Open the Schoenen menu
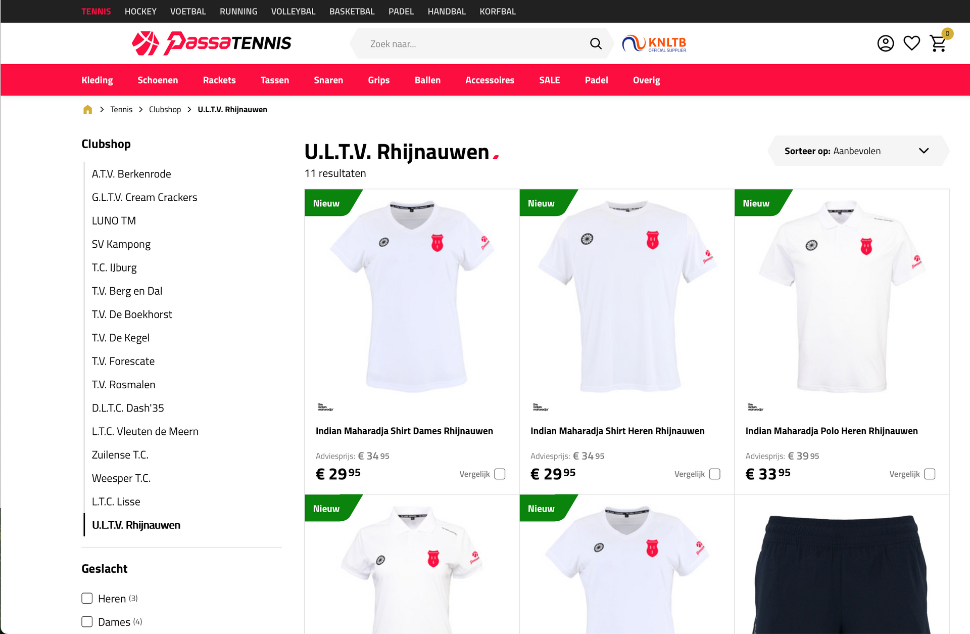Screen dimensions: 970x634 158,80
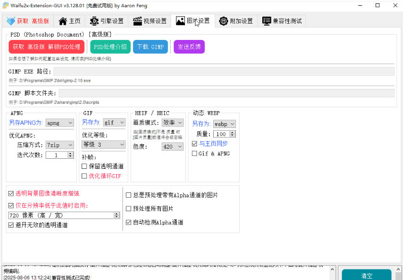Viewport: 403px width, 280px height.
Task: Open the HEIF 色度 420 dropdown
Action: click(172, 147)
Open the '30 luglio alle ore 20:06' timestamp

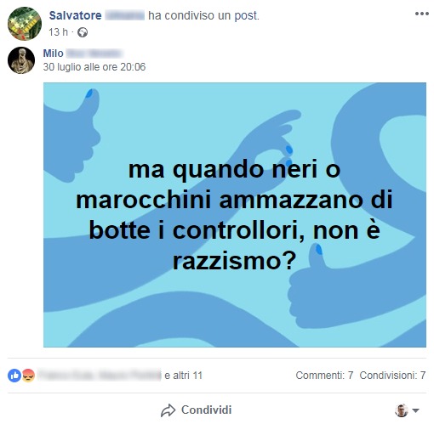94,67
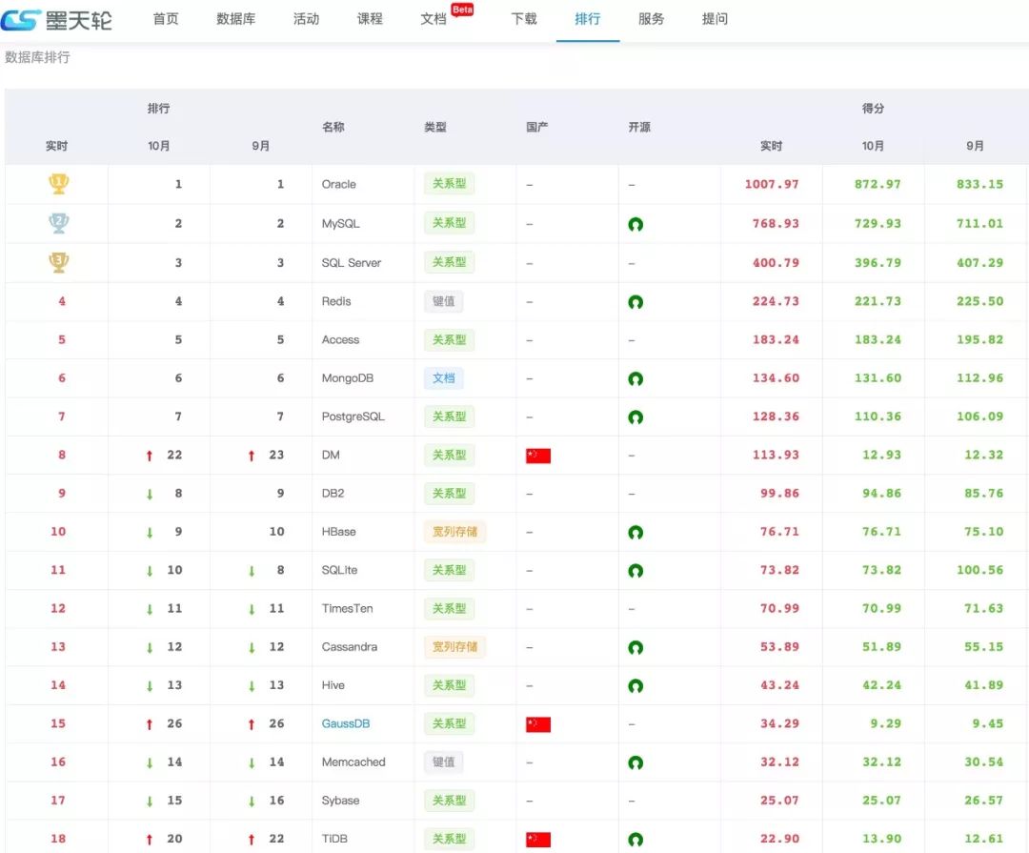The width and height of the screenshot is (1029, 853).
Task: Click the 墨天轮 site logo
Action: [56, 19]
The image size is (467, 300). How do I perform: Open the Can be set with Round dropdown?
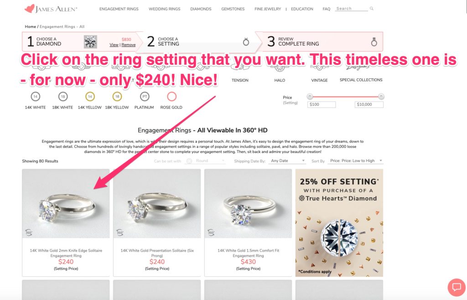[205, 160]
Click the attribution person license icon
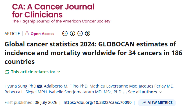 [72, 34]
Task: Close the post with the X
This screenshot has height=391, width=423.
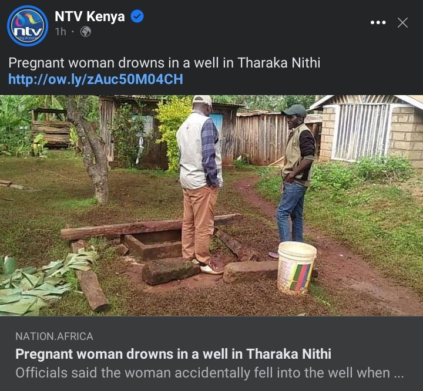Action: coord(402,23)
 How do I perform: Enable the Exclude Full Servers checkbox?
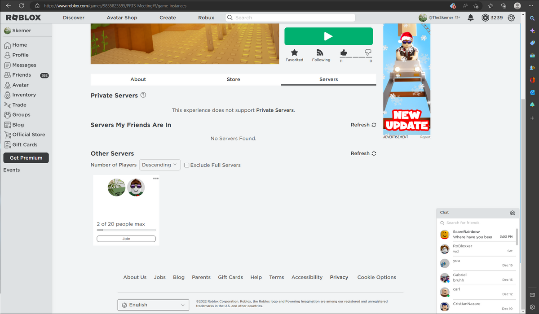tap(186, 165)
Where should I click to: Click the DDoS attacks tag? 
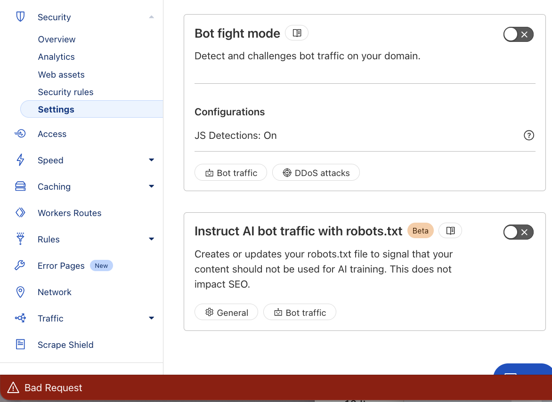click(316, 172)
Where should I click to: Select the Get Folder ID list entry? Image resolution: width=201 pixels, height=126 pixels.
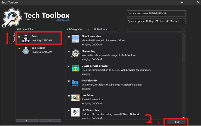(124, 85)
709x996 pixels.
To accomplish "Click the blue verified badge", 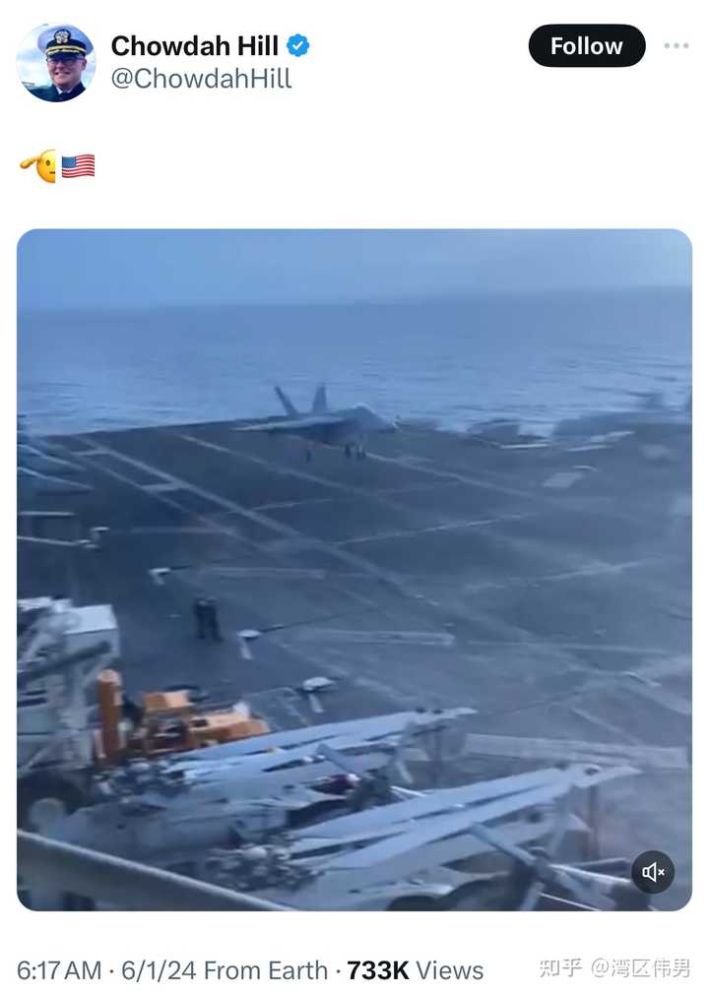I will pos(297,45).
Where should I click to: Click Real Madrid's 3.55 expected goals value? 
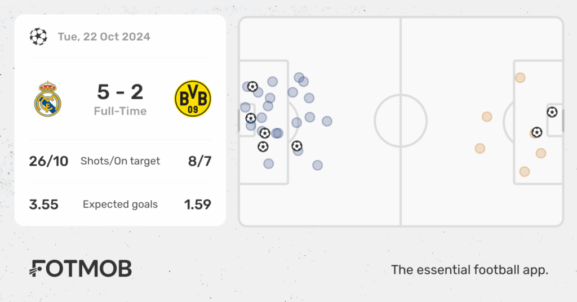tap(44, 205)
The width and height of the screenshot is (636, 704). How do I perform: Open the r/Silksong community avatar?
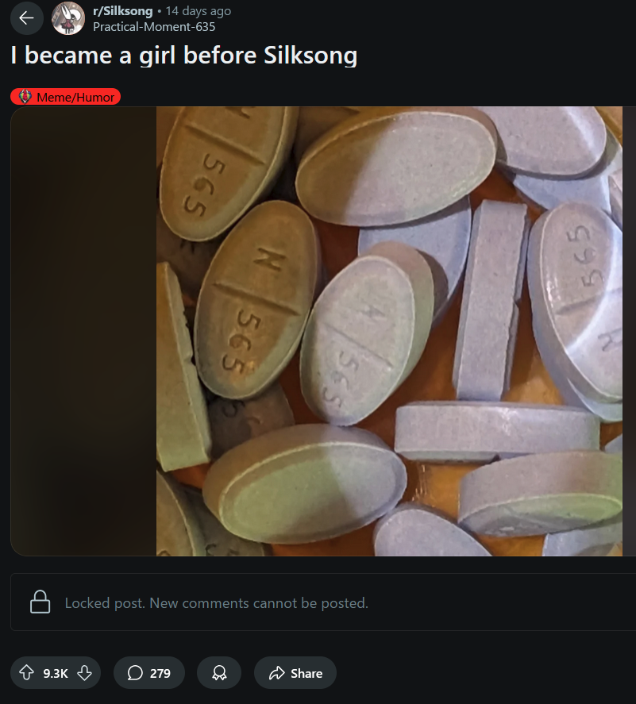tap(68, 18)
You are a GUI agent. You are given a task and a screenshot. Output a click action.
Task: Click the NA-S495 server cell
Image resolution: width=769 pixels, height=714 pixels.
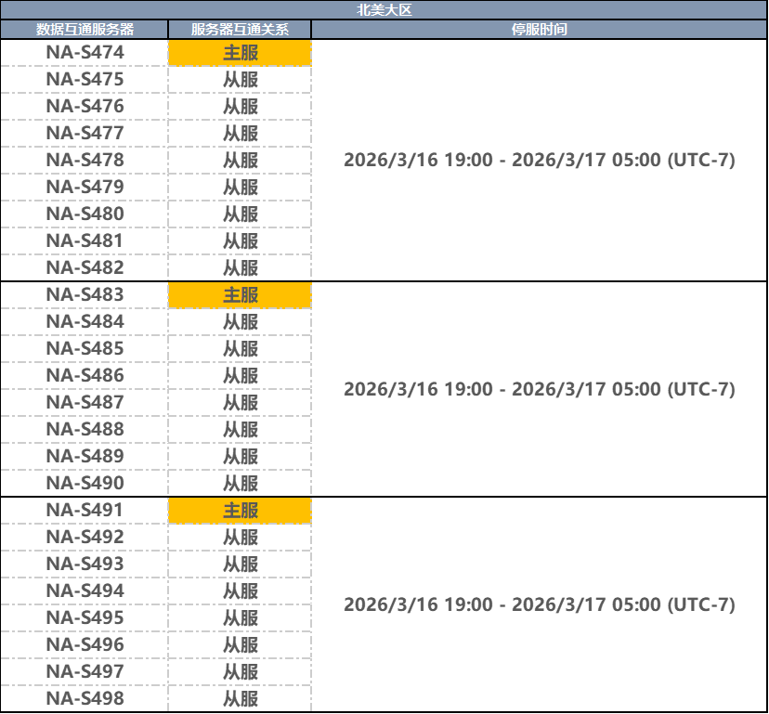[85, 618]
——————
Problem to work on = From the line that holds "Task: Click the NA-S495 server cell" to the last line of the data, return those lines exactly and nothing else; both ends count, and pictures stay out.

Response area =
Task: Click the NA-S495 server cell
Image resolution: width=769 pixels, height=714 pixels.
[85, 618]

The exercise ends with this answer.